Je ne peux pas vous expliquer cela dans des termes qui vous seraient familiers. Par exemple, si je vous expliquais que les aimants s’attirent comme s’ils étaient reliés par un élastique, je tricherais avec vous. Parce que rapidement vous me poseriez des questions concernant la nature des élastiques. Et si vous êtes suffisamment curieux, vous me demanderiez pourquoi des élastiques tendent à revenir à leur forme initiale, et je devrais alors vous expliquer cela en terme de forces électriques, ce qui était exactement ce que je voulais éviter de vous expliquer à la base. Donc j’aurais triché vraiment pauvrement.

Donc je ne vais pas pouvoir vous donner une réponse à votre question « Pourquoi est-ce que les aimants s’attirent ? », à part vous dire que c’est effectivement le cas. Et aussi vous dire que ça fait parti des éléments de ce monde, avec les forces électriques, les forces magnétiques et les forces gravitationnelles parmi tant d’autres. Si vous étiez étudiant je pourrais aller encore plus loin et vous expliquer que les forces magnétiques sont liées aux forces électriques, de manière très intime. Que la relation entre les forces de la gravité et les forces électriques reste inconnue. Et ainsi de suite.

Mais je ne peux vraiment pas faire un bon travail, voire même le moindre travail, pour expliquer les forces magnétiques dans des termes qui vous seraient plus familiers, parce que je ne le comprends pas moi même dans des termes qui vous sont plus familiers.

Tout cela m’a rappelé un travail qui m’a occupé en partie cette semaine. Il y a quelques années, nous avions développé un outil de génération de code HTML remplaçant certains codes de templates par des valeurs saisies dans un formulaire. A l’époque, on avait opté pour une écriture des codes de templates la plus simple possible, du genre [[field_type:field_name]]. Deux ans plus tard, en remettant le nez dans ce projet, cette écriture me semble des plus farfelues. A vouloir créer un système de templates lisible par n’importe qui, on a omis de rendre ça lisible pour un développeur. Notre outil étant destiné uniquement pour nous en interne, entre développeurs, il n’y avait aucune raison à vouloir chercher à simplifier cette écriture pour un néophyte.

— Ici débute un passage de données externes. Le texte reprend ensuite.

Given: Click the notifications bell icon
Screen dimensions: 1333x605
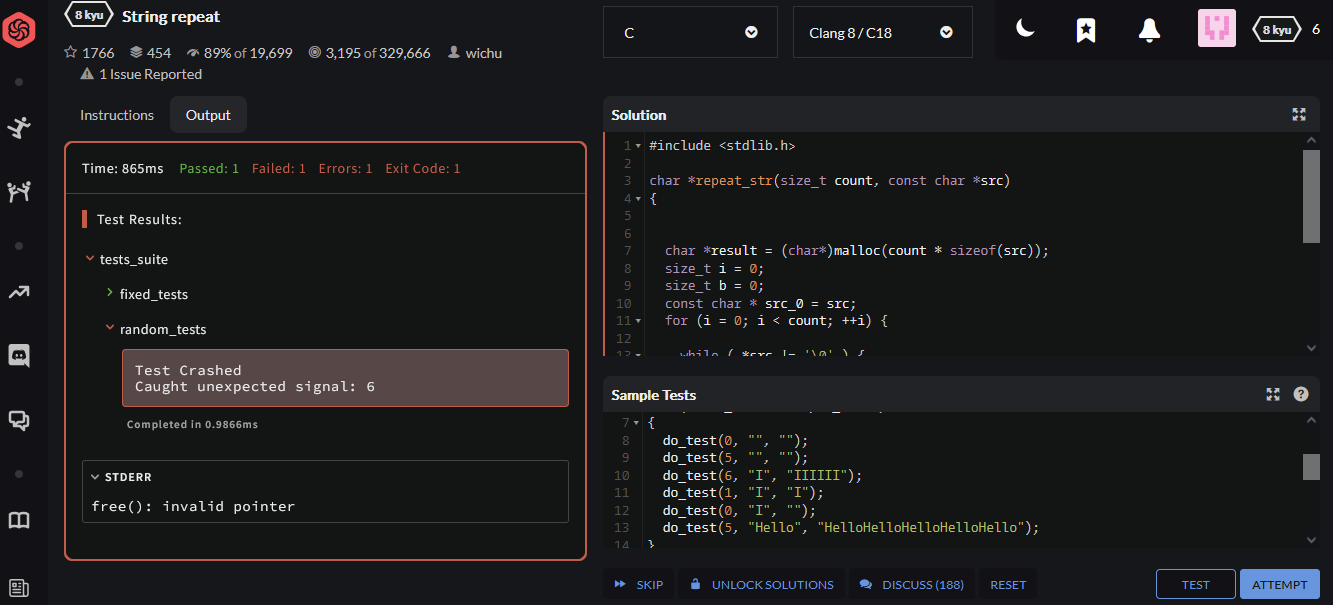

Ça m’a rappelé la différence d’écriture qu’on peut trouver entre un template Smarty en PHP et un template WordPress. Smarty est un très bon système de template si vous souhaitez à tout prix masquer à votre audience (créateurs de thèmes, développeurs, intégrateurs) quelque chose qui pourrait ressembler à du code. Mais en tant qu’intégrateur, je trouve que c’est particulièrement horrible à lire et très rigide à manipuler. A l’inverse, WordPress propose simplement un ensemble de fonctions. Ça ressemble à du PHP, ça sent le PHP : c’est du PHP, et rien n’est fait pour essayer de le cacher. C’est probablement un peu plus décourageant pour un néophyte qui voudrait se lancer dans la création d’un thème WordPress.

Mais ça a le mérite d’imposer un minimum de rigueur. Si vous voulez jouer de la musique, il va falloir apprendre à lire des partitions ou des tablatures. Si vous voulez tricoter, il va falloir apprendre à lire des modèles de tricot. Si vous voulez comprendre comment fonctionnent des aimants, il va falloir comprendre la physique. Si vous voulez coder, il va falloir comprendre comment coder.